Dust is a generic term for airborne particulate matter that originates from certain sources under certain conditions. For the purposes of this project, dust is defined as:
“Small, dry, solid particles projected into the air by natural forces, such as wind, volcanic eruption, and by mechanical or man-made processes. Dust particles are usually in the size range from 1 to 100 µm in diameter” (Glossary of Atmospheric Chemistry Terms (IUPAC, 1990))
The CASA Non-Point Source Project (2015-2017) was tasked with helping to address non-point source air emissions contributing to ambient PM2.5 and ozone standard non-achievement in Alberta, and road and construction dust were identified by the project’s Technical Task Group as a source of PM2.5 in all air zones (Recommendation 10 of the Non-Point Source project final report).
Benefits of dust management for all sectors may include:
- Improved human health, environmental, and social (including nuisance) issues associated with dust and its constituents
- Improved air quality conditions for workers, residents, and others nearby
- Reduced complaints from residents regarding dust issues
- Improved safety due to improved visibility
- Reduced erosion and sediment issues from materials tracked from the site, entering watercourses, deposition on soils, or covering vegetation, and thereby reducing the potential for environmental impacts such as acidification and eutrophication
To provide guidance information that will enable Albertans to reduce and mitigate particulate matter emissions from anthropogenic non-point sources to help improve local air quality management in Alberta and support regional CAAQS achievement.
The project scope includes:
- Human health, environmental, and social (including nuisance) issues associated with dust and its constituents
- Development and dissemination of a best practices guide for dust management that 1) covers anthropogenic activities whereby particulate matter may be generated; resuspended; or released by materials stored, stockpiled, or handled; 2) considers dust monitoring that is practical and effective; and 3) provides references to additional relevant information. Dust sources are identified in the CASA Non-Point Source Project Report, and for this project include:
- Road dust – emissions resulting from the re-suspension of particulate matter by vehicles travelling on paved and unpaved roads (all sectors)
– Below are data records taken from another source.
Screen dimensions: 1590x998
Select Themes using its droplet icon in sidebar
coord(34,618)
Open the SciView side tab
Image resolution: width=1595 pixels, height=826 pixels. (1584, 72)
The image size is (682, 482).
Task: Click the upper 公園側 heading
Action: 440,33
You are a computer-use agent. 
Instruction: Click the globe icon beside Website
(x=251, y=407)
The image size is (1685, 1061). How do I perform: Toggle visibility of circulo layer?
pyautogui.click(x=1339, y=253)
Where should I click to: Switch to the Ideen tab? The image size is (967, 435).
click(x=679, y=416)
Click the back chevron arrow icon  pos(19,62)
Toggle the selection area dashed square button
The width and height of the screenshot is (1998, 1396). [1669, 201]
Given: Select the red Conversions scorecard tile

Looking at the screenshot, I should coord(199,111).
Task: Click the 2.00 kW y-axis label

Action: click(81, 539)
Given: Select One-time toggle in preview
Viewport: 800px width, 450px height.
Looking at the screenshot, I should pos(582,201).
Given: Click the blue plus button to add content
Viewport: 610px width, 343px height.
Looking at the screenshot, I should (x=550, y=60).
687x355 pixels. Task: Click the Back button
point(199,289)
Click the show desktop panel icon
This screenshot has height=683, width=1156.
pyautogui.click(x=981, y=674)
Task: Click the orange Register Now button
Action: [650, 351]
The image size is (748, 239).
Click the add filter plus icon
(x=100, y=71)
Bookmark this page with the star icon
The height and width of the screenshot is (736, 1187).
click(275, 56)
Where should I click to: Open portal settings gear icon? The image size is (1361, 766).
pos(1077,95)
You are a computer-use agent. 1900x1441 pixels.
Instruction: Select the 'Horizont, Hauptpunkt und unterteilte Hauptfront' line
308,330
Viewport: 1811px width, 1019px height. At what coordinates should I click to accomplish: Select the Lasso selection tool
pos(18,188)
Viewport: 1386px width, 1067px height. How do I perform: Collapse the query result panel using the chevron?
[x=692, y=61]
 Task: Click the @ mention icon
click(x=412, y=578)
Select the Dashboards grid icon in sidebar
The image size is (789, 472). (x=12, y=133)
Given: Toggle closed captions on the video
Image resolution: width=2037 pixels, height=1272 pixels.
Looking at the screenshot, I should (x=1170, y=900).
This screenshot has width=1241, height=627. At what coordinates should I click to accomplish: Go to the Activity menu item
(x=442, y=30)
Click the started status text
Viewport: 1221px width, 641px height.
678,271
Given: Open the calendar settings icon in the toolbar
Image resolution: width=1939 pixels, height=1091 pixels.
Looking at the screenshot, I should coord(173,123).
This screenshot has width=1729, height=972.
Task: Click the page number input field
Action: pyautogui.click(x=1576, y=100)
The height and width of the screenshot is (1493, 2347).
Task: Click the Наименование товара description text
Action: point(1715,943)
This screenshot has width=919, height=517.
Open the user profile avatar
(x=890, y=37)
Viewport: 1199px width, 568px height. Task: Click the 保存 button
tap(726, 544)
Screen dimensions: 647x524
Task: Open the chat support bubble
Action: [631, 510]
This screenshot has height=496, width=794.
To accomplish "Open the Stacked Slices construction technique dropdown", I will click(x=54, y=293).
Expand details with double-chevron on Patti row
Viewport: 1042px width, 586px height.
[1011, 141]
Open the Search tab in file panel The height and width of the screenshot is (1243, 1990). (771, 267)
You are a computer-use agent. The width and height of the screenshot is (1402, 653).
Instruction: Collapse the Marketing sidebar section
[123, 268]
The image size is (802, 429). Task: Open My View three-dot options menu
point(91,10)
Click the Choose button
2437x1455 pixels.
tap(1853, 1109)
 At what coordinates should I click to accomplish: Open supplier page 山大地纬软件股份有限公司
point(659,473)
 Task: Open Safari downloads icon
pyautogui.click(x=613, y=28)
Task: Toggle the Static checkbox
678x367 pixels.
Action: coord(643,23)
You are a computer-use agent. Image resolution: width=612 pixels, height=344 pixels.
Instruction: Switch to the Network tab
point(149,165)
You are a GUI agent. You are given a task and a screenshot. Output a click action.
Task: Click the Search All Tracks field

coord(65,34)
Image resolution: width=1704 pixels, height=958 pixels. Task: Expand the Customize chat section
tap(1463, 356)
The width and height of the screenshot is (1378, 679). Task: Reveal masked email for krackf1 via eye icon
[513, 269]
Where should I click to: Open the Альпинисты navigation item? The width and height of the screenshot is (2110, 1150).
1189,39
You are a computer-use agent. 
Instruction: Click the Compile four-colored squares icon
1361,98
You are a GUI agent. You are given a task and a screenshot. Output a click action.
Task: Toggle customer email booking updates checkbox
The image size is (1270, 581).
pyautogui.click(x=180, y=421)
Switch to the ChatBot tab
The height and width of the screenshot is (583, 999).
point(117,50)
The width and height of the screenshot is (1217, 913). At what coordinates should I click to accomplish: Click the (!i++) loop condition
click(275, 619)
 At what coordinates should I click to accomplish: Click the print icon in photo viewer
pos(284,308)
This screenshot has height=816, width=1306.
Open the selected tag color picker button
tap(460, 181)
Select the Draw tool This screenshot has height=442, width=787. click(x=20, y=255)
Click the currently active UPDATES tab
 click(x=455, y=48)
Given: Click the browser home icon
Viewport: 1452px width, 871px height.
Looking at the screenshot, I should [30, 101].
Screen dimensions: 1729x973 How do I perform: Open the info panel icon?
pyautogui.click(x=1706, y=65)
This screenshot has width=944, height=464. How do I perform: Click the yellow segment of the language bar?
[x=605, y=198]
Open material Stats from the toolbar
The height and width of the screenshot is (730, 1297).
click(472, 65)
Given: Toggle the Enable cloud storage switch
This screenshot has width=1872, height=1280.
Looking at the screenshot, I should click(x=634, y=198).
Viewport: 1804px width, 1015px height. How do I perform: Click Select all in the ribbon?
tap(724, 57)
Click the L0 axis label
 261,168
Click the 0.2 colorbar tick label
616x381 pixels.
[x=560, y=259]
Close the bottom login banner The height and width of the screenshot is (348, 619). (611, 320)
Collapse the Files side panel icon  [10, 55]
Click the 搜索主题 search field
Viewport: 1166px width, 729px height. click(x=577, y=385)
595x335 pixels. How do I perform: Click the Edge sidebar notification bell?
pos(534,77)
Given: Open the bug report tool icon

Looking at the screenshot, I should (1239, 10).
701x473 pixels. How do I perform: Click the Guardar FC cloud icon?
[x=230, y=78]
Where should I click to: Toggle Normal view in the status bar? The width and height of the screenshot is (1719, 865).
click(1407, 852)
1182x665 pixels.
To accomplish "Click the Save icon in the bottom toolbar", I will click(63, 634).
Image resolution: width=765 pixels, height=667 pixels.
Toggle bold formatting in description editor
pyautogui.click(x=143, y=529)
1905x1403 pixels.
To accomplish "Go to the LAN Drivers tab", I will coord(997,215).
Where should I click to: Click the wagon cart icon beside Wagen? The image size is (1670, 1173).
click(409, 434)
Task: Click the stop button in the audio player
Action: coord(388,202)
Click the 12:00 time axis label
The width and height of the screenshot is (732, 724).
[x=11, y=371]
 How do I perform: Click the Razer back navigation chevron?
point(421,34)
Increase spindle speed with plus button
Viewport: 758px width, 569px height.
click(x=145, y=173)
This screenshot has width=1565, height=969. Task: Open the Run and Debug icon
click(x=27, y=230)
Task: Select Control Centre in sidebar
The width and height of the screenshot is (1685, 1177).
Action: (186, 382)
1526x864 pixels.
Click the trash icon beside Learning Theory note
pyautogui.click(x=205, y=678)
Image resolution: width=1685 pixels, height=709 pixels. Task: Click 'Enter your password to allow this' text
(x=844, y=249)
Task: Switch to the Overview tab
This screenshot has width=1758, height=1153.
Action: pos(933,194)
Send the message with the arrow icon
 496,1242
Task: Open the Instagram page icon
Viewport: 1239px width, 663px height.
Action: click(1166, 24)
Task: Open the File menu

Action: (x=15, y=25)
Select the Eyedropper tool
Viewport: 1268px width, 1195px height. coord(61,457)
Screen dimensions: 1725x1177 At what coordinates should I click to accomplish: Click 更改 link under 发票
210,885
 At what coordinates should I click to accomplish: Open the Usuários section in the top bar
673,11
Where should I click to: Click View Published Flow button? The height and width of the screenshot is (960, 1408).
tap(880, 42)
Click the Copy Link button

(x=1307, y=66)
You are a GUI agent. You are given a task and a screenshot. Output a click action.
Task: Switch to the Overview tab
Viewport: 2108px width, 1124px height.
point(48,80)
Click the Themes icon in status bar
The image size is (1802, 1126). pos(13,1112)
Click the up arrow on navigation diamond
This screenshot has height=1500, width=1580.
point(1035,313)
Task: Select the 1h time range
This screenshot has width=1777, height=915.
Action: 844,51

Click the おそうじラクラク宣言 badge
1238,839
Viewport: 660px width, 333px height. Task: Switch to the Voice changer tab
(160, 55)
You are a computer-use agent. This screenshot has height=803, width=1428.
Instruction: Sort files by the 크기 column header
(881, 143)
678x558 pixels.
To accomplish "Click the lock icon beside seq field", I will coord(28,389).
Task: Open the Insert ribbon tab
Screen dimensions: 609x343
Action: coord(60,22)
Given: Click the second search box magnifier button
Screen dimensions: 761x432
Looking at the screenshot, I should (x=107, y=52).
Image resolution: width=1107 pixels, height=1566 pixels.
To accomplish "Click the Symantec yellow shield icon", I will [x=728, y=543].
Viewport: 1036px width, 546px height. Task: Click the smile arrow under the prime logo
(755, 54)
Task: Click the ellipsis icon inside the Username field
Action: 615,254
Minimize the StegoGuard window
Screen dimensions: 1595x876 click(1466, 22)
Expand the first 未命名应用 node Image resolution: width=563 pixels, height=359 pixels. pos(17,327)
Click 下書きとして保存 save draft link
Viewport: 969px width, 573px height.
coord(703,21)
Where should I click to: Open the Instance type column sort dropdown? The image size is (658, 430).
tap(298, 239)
- Construction operations – emissions resulting from soil disturbance on construction sites (all sectors, i.e., residential, industrial-commercial-institutional, engineering)
- Industrial non-point sources (such as at mines, pits, quarries, asphalt paving plants, concrete producing plants), whether the activity requires an EPEA authorization or not.
- Consideration of any existing best practices for management, in all sectors, to help inform the guide
- Focus on air and to include multi-media (air, water, and land) considerations where appropriate.
- The guide will undertake a holistic view of dust mitigation measures and their impacts and include considerations for climate and weather.